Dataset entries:
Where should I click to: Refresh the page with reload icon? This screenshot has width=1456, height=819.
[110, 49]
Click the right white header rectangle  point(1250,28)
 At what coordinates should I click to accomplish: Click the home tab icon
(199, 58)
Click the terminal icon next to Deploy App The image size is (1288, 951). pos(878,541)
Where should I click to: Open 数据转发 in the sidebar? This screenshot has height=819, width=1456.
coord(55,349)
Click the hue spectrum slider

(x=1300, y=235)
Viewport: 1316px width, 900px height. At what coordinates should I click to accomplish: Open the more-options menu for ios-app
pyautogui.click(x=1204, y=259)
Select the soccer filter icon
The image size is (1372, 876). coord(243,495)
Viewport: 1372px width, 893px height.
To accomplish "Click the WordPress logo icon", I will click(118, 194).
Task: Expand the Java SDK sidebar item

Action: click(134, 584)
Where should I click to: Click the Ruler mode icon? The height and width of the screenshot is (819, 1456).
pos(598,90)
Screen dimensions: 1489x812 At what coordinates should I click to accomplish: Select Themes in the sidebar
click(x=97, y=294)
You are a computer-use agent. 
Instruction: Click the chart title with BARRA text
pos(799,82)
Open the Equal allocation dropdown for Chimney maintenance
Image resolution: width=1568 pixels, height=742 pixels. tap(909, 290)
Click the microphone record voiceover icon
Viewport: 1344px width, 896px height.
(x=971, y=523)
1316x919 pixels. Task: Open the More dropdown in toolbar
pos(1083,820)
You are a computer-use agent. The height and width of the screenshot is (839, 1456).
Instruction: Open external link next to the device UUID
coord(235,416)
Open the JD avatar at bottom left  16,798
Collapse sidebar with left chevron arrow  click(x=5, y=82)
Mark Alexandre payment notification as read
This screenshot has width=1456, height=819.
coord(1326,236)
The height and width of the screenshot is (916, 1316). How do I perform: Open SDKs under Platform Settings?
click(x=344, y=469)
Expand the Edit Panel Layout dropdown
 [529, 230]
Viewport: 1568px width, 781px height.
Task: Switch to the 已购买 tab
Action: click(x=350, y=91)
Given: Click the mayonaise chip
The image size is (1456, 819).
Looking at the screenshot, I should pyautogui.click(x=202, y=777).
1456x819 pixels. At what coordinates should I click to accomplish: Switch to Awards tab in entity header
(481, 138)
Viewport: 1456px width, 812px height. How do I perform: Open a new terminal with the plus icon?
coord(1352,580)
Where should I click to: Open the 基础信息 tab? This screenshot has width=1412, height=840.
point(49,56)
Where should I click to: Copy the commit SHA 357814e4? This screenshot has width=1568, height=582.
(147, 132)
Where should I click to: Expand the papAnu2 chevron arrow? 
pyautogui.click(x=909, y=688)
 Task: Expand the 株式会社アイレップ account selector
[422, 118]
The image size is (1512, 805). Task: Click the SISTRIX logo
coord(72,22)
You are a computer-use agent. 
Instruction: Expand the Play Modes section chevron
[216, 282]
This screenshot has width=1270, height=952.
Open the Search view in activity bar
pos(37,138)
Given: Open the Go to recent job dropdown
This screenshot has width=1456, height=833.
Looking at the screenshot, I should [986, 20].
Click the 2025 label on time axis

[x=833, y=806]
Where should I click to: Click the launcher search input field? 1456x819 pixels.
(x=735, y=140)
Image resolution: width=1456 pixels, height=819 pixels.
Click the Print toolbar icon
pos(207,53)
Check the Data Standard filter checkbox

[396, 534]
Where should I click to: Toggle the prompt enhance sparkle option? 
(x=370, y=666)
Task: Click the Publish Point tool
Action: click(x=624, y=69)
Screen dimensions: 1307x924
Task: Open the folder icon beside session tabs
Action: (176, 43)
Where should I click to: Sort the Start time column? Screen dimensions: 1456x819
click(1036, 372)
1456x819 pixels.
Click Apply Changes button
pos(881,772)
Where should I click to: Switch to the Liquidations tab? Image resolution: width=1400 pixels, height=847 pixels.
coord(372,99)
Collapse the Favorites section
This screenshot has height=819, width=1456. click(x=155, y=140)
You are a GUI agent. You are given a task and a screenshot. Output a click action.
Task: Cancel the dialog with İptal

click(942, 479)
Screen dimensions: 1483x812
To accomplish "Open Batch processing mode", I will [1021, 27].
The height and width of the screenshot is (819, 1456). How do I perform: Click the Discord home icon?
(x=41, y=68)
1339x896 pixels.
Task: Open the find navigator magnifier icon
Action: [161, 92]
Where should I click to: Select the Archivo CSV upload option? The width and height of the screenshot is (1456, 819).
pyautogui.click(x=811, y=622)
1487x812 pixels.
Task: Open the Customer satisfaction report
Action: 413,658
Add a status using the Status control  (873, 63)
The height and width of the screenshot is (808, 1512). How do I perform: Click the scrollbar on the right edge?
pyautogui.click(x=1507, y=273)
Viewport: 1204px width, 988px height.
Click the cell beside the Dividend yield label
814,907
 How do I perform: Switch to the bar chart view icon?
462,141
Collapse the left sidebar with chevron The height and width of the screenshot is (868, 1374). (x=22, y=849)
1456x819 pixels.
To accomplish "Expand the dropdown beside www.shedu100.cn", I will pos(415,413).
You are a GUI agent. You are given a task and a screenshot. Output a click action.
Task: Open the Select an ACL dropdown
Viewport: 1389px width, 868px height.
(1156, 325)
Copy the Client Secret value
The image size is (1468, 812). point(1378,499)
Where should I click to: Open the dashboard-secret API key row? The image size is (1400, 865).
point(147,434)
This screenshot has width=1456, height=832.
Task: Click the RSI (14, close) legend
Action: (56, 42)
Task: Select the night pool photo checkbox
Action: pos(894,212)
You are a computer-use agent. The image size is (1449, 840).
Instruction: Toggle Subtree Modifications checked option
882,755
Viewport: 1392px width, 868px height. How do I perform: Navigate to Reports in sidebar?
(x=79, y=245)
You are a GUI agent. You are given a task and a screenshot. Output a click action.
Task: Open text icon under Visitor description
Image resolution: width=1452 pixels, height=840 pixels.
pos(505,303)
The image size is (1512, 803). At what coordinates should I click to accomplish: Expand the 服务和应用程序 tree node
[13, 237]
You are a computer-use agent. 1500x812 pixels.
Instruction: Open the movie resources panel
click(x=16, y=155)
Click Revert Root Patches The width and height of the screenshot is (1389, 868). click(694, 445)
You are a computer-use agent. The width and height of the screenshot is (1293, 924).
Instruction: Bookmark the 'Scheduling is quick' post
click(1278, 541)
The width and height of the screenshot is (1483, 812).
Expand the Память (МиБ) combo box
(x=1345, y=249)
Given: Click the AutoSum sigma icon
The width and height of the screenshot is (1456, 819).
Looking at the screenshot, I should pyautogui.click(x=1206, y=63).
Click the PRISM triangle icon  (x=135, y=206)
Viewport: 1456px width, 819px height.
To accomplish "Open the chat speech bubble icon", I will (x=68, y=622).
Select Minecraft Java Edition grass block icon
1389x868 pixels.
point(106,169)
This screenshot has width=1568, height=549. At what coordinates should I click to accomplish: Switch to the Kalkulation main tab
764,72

→ **EXERCISE BRIEF**
Go through the lines above and tally those with the string "computer". The total is all that is needed.

→ **YOUR RESPONSE**
6